» EXERCISE INSTRUCTIONS
Where the line with "You are a GUI" appears below, start writing out lines exactly, and finish with the line with "Task: Click the Účast: 15,00 turnout text", which is included; write out nothing else.

(Beginning of RECORDS TO PROCESS)

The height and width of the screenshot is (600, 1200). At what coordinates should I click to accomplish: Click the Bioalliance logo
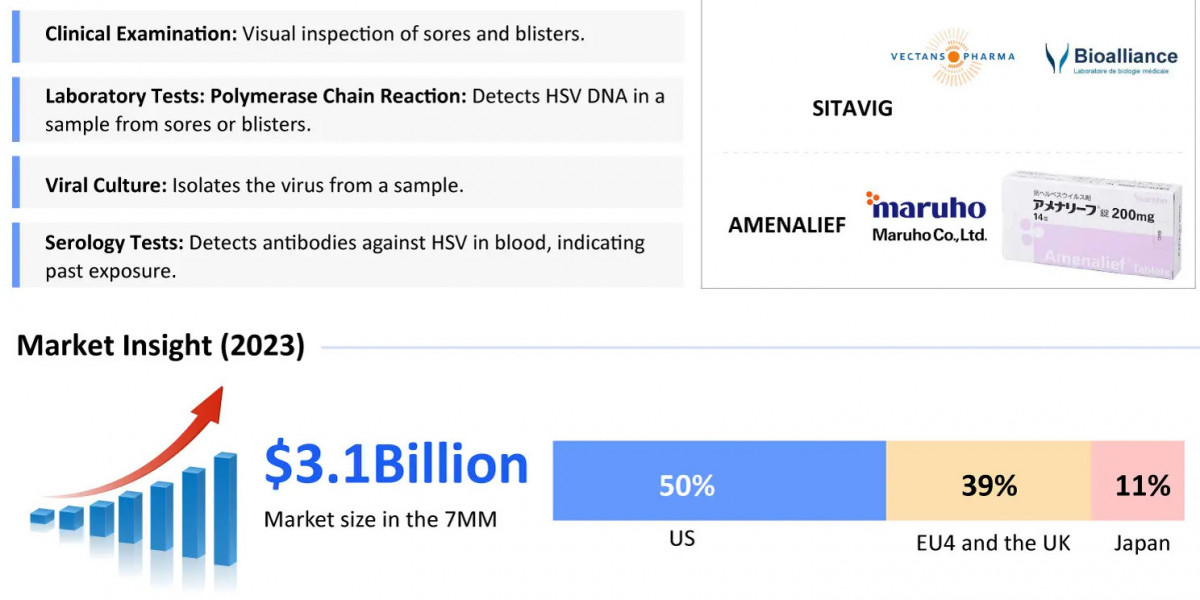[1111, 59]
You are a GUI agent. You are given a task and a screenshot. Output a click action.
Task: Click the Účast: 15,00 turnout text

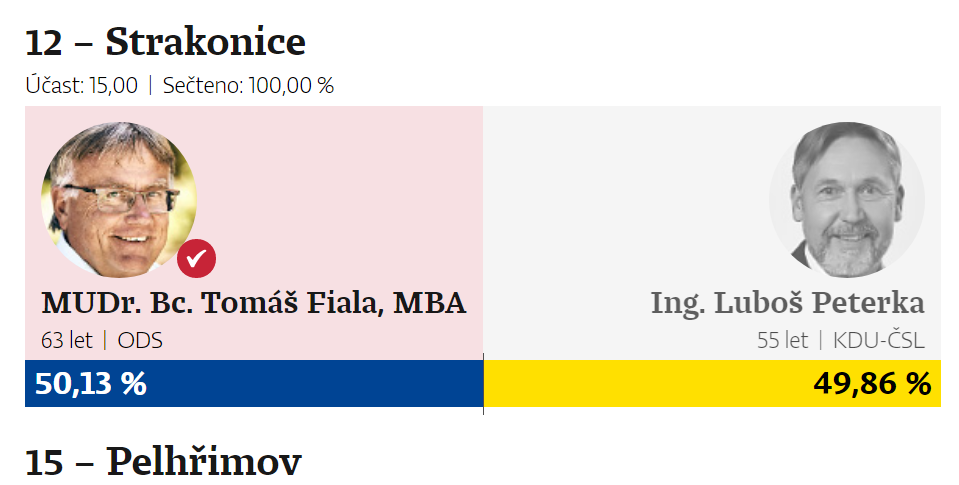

(End of RECORDS TO PROCESS)
(Beginning of RECORDS TO PROCESS)

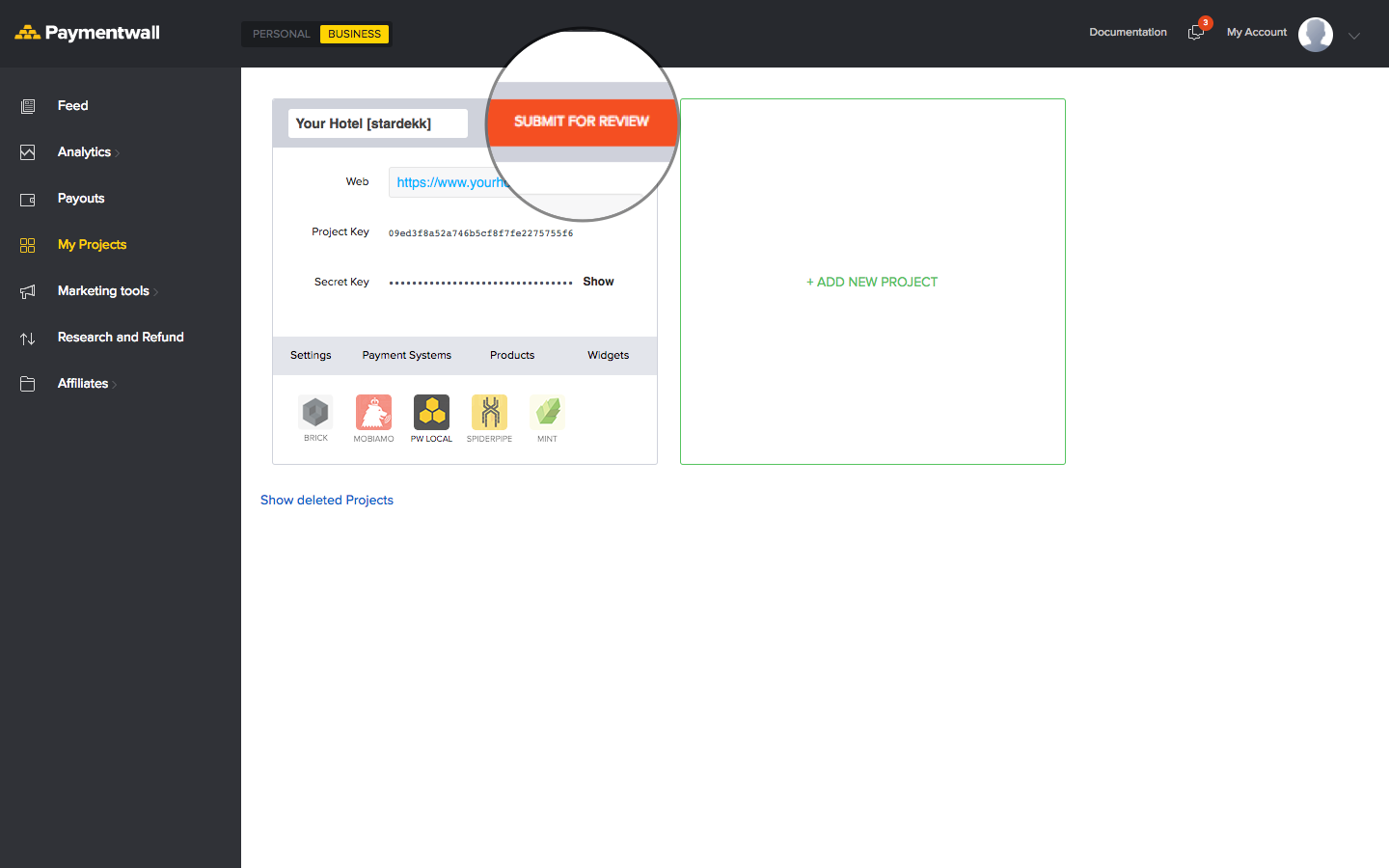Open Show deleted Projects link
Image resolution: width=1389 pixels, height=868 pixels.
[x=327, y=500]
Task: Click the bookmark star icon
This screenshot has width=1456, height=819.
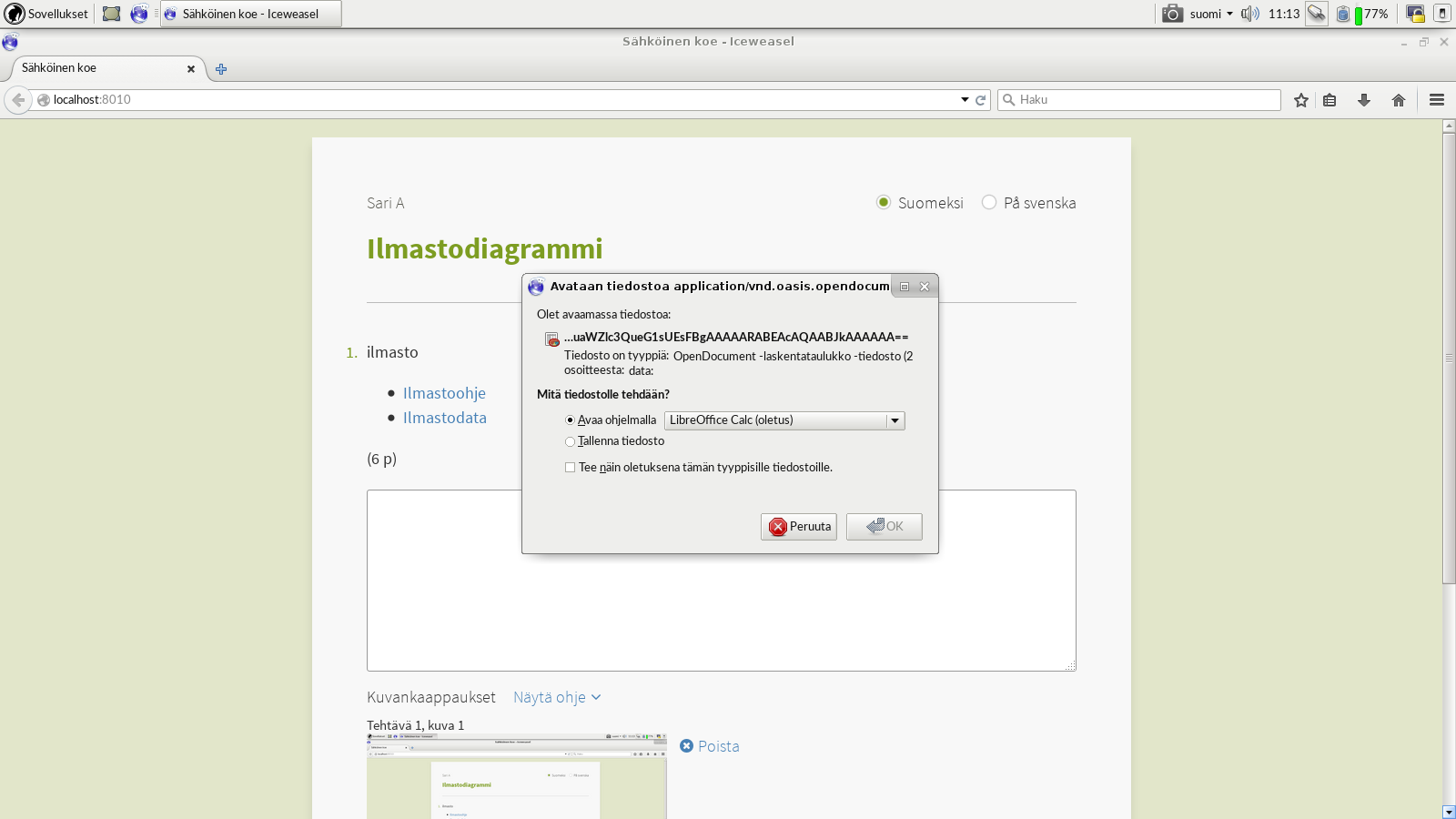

(End of RECORDS TO PROCESS)

» RESULT OF THE TASK
You are a GUI agent. You are given a task and a screenshot. Output a click action.
Task: Click the Účast: 15,00 turnout text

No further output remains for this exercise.